Given records: Begin

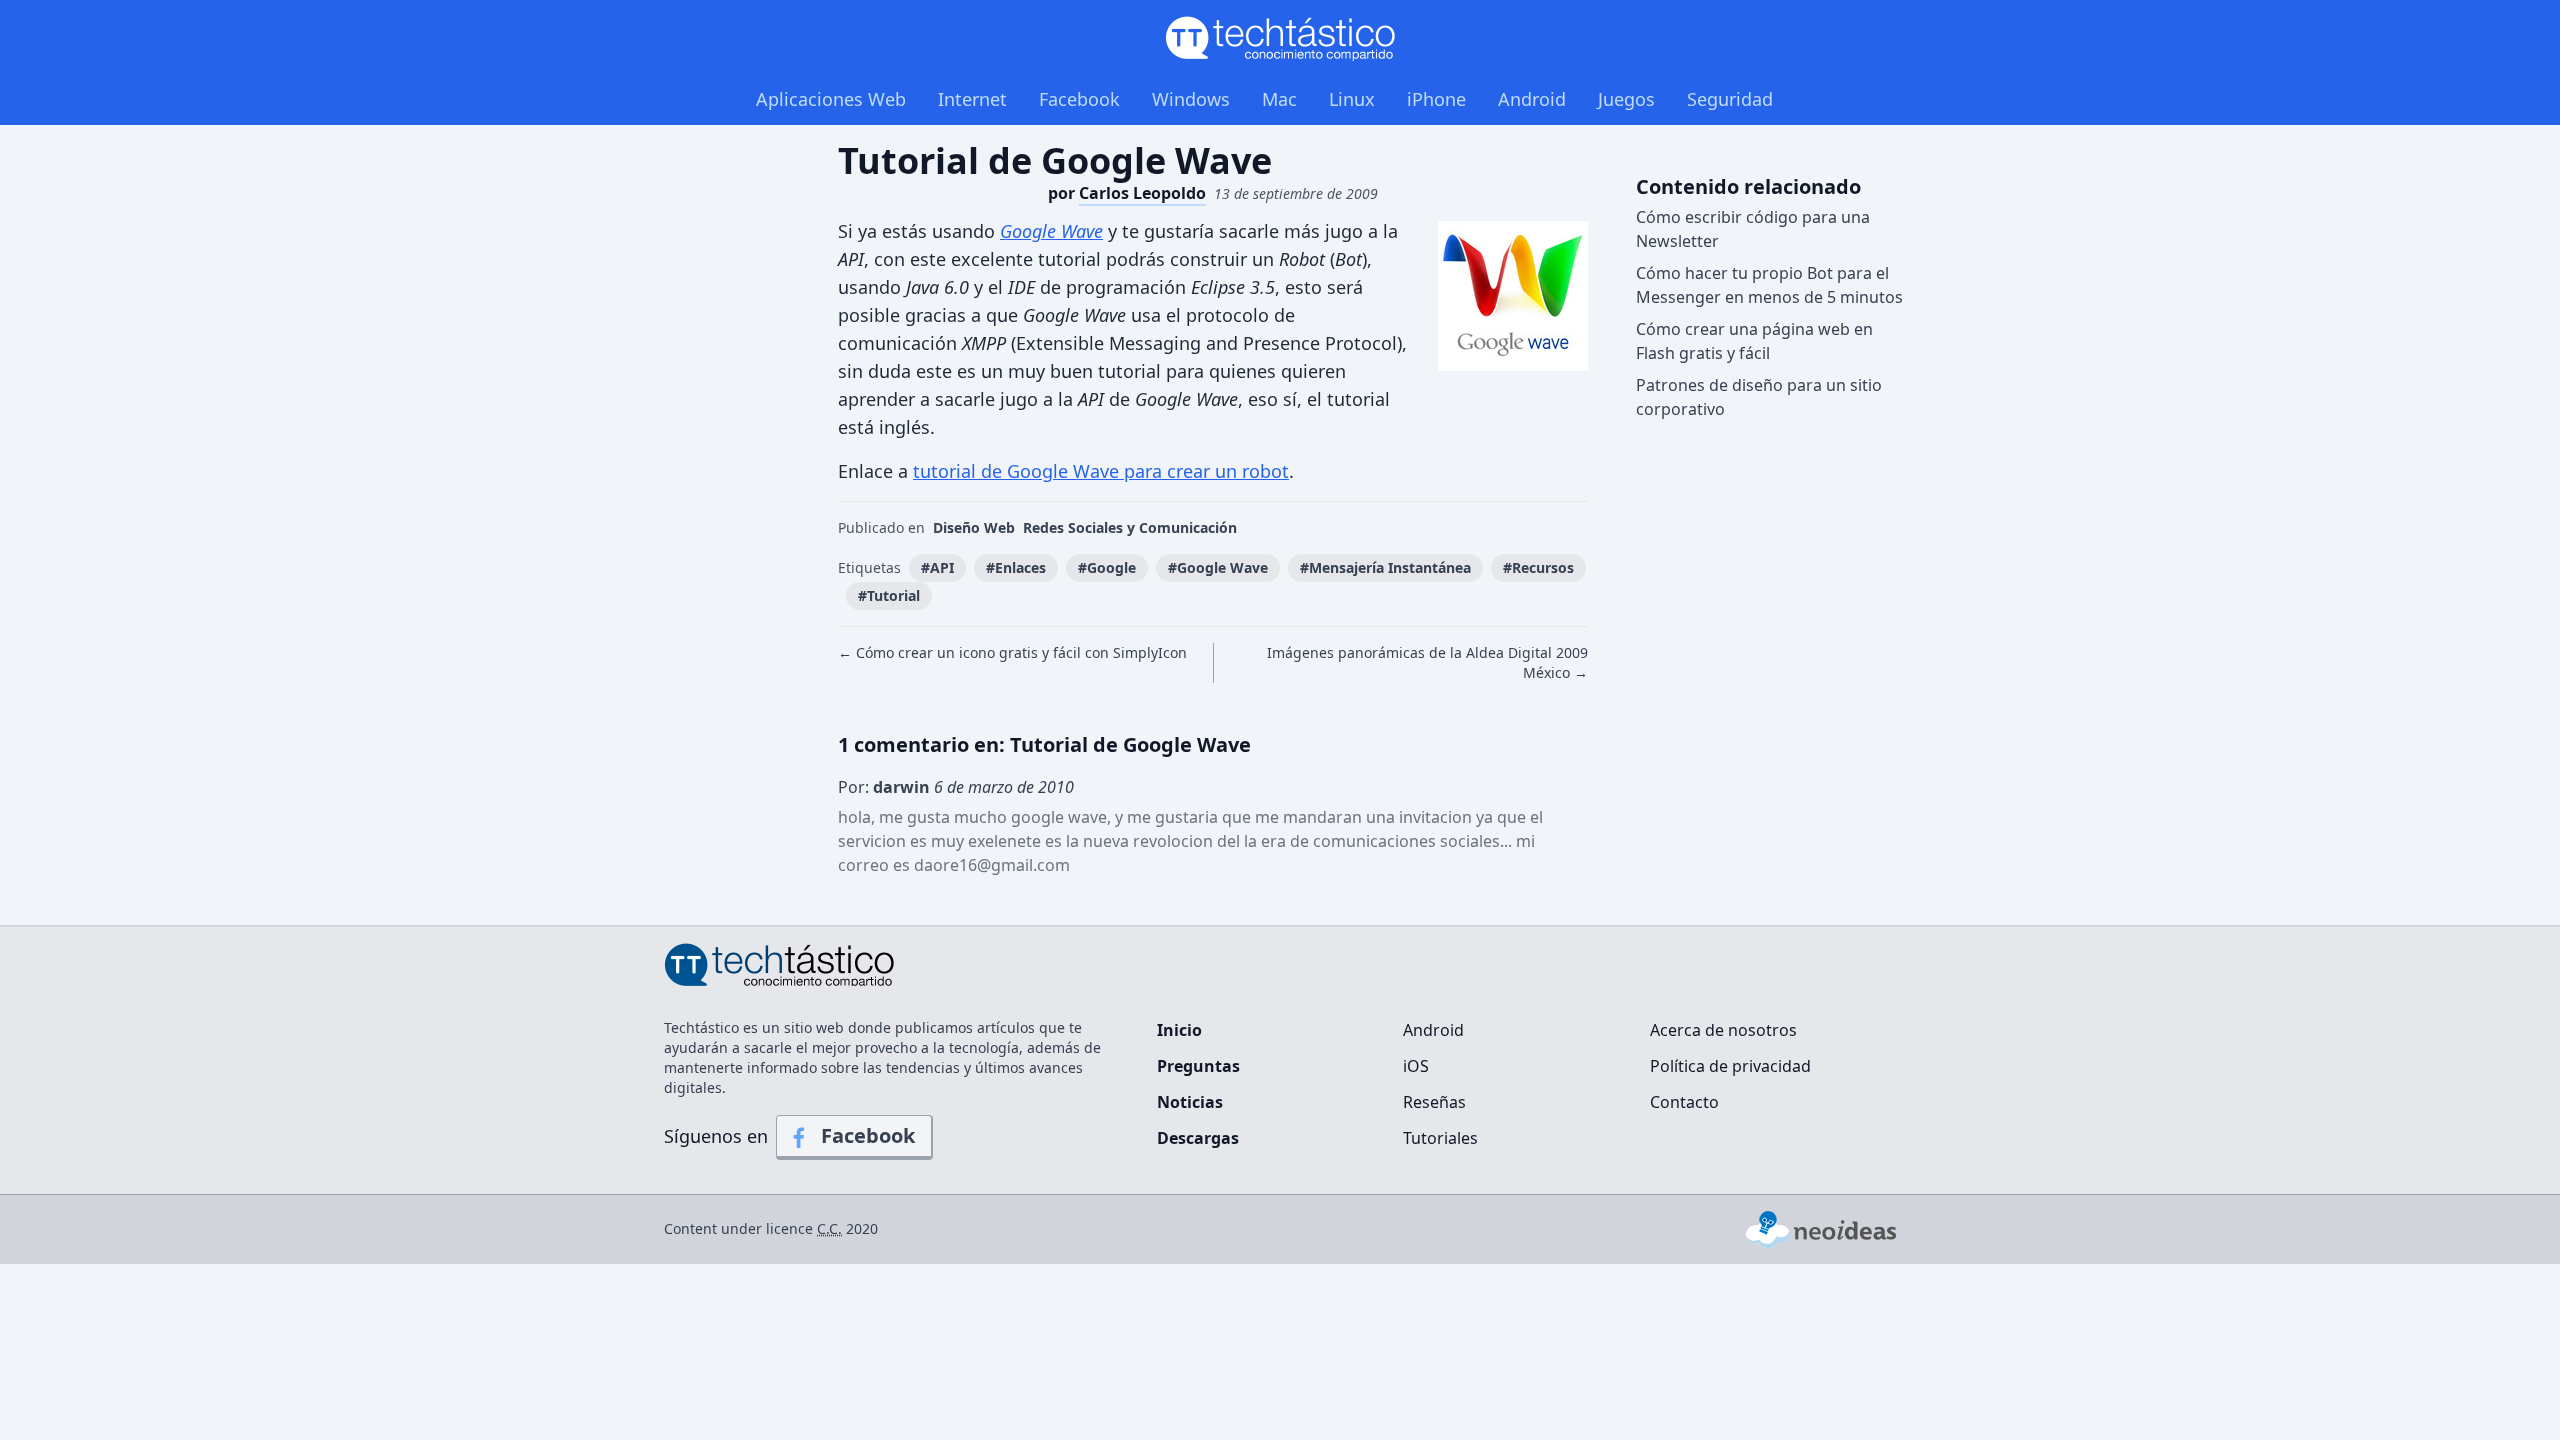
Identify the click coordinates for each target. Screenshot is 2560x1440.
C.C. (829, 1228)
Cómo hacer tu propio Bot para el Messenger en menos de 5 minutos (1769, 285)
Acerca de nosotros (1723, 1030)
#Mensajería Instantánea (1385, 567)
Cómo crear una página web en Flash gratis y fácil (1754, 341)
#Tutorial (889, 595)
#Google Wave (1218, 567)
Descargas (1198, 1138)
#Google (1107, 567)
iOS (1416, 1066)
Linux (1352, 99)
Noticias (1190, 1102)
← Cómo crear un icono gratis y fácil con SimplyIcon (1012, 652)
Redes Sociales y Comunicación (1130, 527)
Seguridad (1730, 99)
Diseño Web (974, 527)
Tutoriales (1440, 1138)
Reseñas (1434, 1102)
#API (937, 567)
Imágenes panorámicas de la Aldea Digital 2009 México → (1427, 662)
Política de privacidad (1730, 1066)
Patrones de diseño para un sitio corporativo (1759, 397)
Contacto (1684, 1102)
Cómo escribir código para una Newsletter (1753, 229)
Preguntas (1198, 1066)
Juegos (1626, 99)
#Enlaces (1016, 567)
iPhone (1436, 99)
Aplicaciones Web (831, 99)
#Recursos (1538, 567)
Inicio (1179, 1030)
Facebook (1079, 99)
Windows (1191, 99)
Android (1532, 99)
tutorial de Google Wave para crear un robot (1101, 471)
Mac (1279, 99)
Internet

Given records: End

▶ [Exercise]
Output only a verbatim copy of the lines spanning from the line that contains "Diseño Web (974, 527)" to the end of the records above.

▶ [Completed task]
Diseño Web (974, 527)
Tutoriales (1440, 1138)
Reseñas (1434, 1102)
#API (937, 567)
Imágenes panorámicas de la Aldea Digital 2009 México → (1427, 662)
Política de privacidad (1730, 1066)
Patrones de diseño para un sitio corporativo (1759, 397)
Contacto (1684, 1102)
Cómo escribir código para una Newsletter (1753, 229)
Preguntas (1198, 1066)
Juegos (1626, 99)
#Enlaces (1016, 567)
iPhone (1436, 99)
Aplicaciones Web (831, 99)
#Recursos (1538, 567)
Inicio (1179, 1030)
Facebook (1079, 99)
Windows (1191, 99)
Android (1532, 99)
tutorial de Google Wave para crear un robot (1101, 471)
Mac (1279, 99)
Internet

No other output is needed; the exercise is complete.